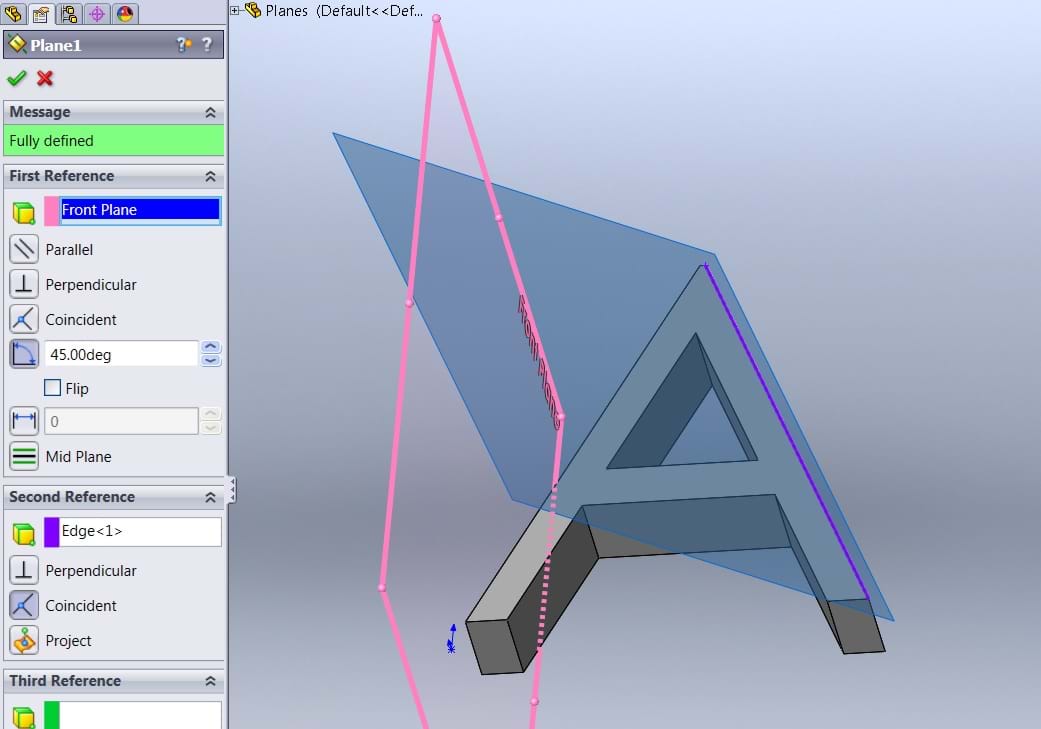Click the Project constraint icon in Second Reference

pos(24,640)
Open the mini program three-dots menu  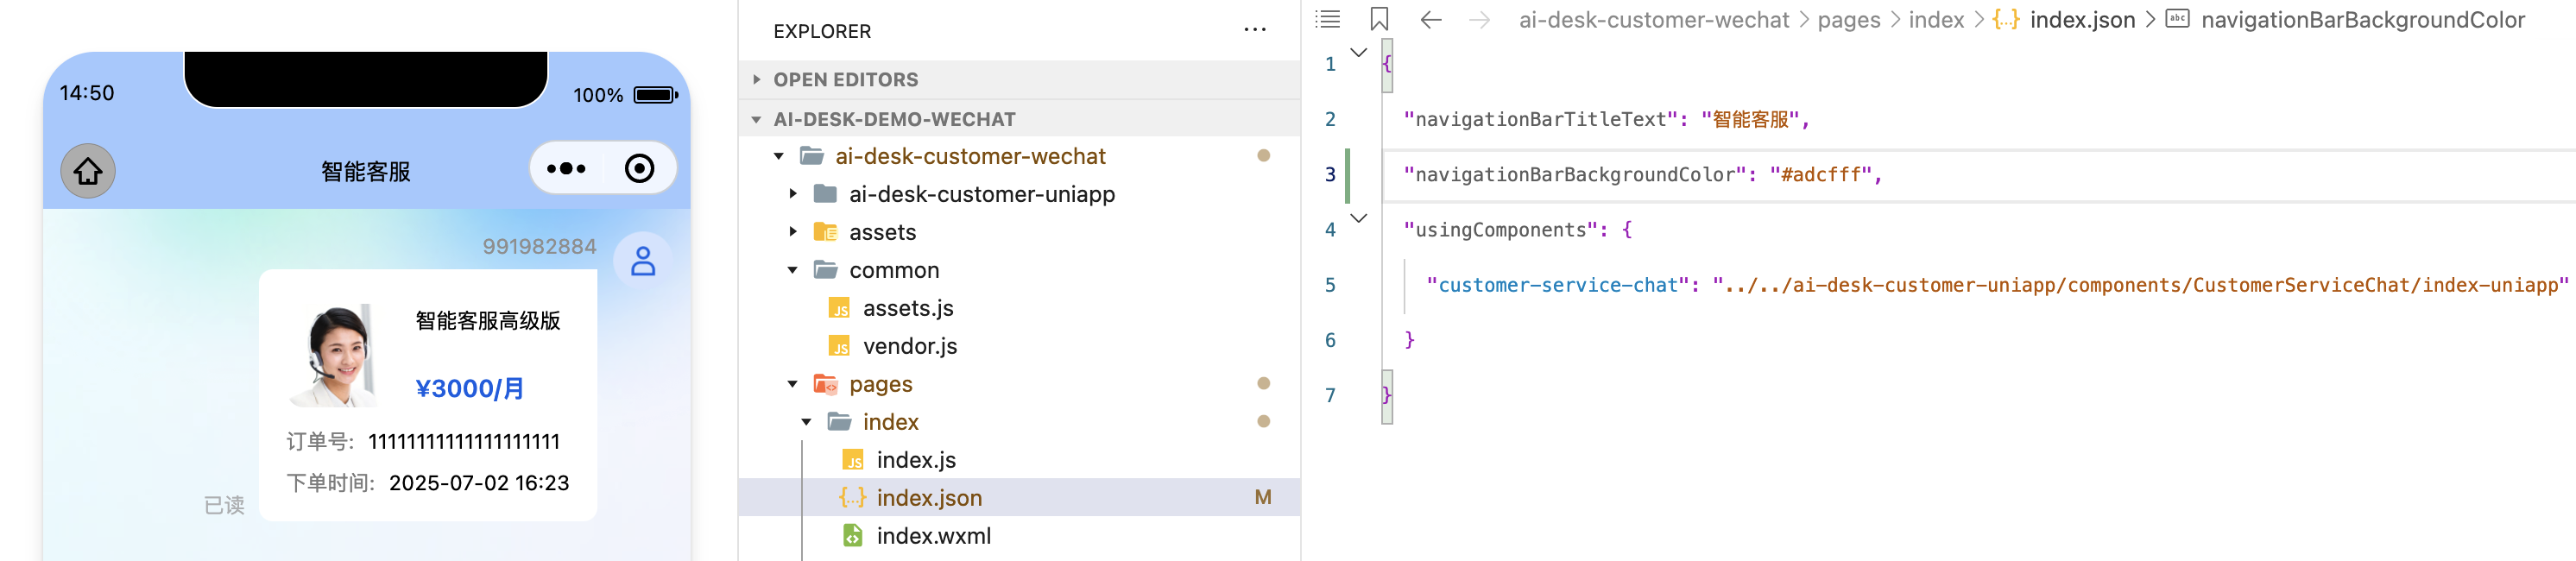(566, 169)
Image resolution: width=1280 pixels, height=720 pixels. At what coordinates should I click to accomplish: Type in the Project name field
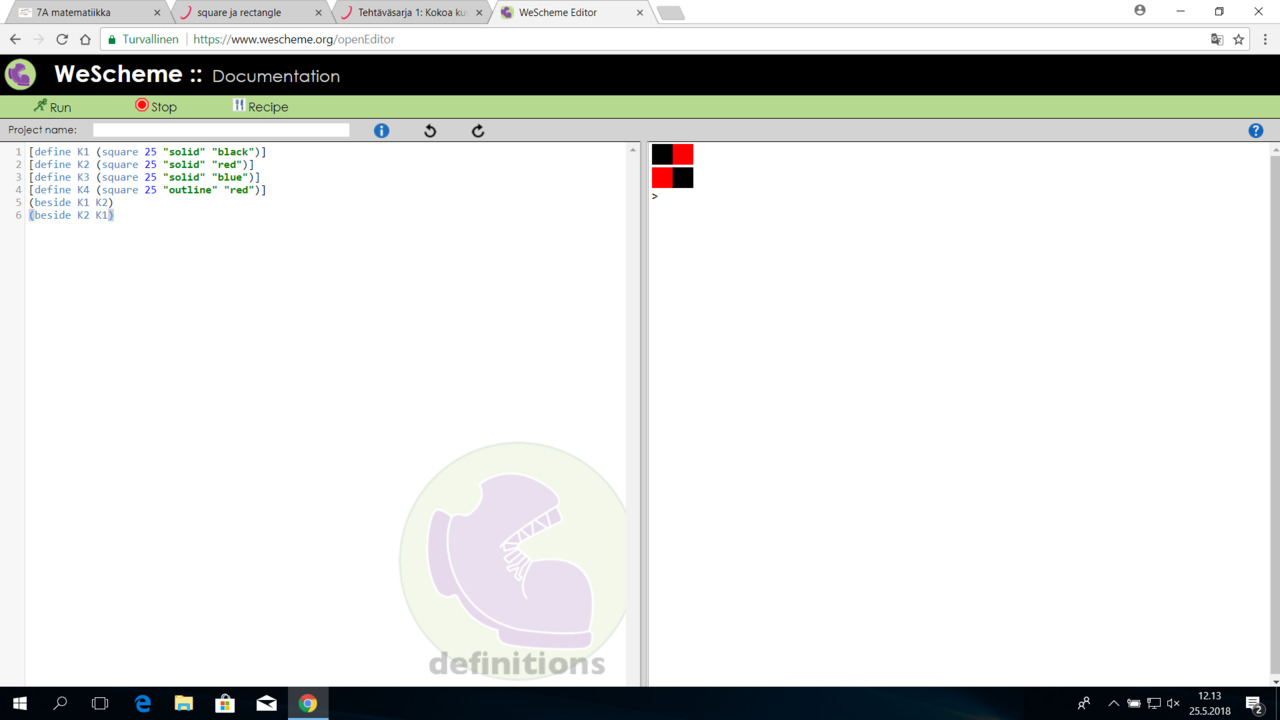click(x=221, y=130)
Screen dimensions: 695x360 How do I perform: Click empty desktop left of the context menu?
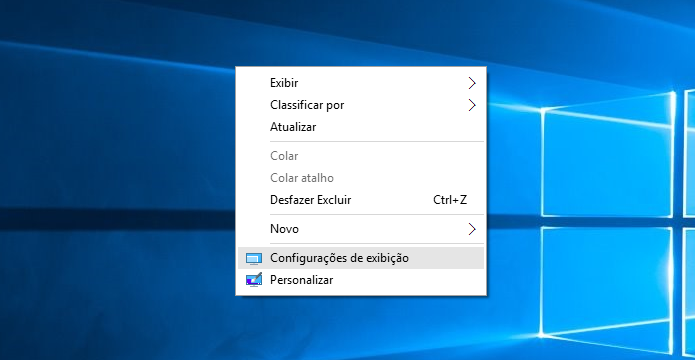pyautogui.click(x=117, y=177)
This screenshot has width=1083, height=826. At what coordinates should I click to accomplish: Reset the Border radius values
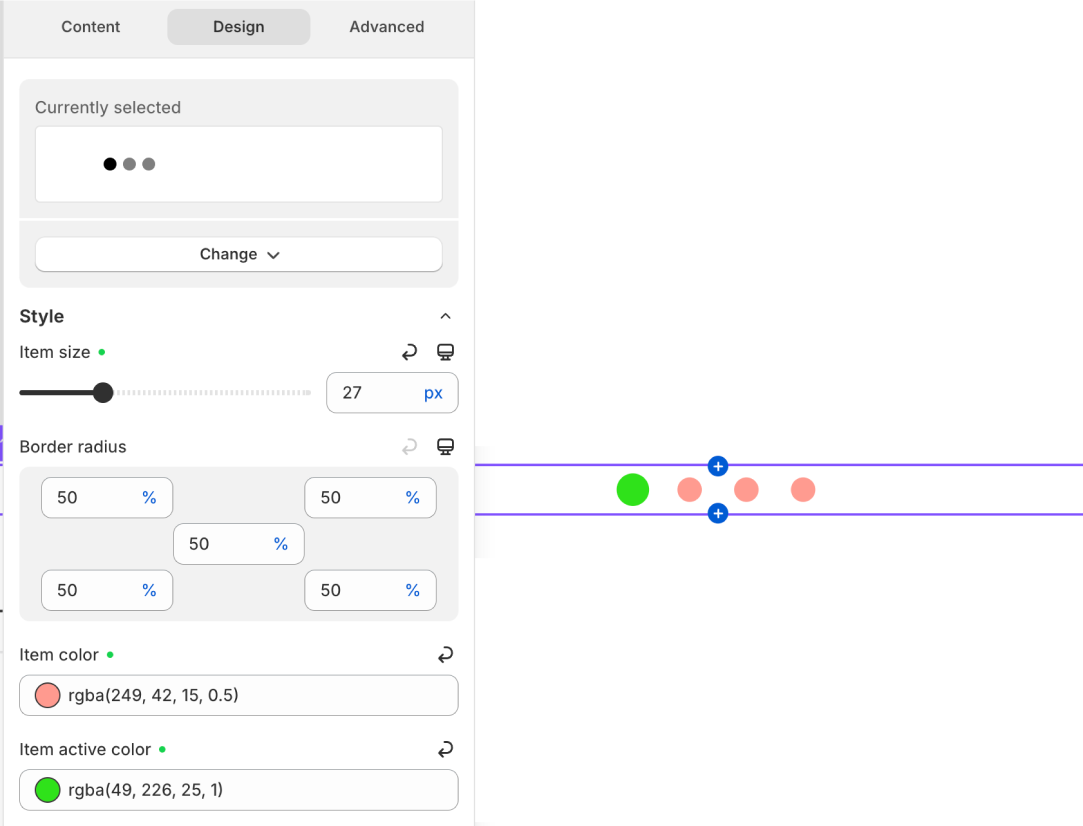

======

_PROBLEM DETAILS_
Only the lines from the one that holds "Image resolution: width=1280" through the end of the records above should be printed again, exactly as they are. Leave out the pictures.

_EXERCISE SOLUTION_
Image resolution: width=1280 pixels, height=720 pixels. At what coordinates should I click to accomplish: Type in the Project name field
click(x=221, y=130)
Screen dimensions: 695x360 How do I perform: Click empty desktop left of the context menu?
pyautogui.click(x=117, y=177)
This screenshot has width=1083, height=826. At what coordinates should I click to accomplish: Reset the Border radius values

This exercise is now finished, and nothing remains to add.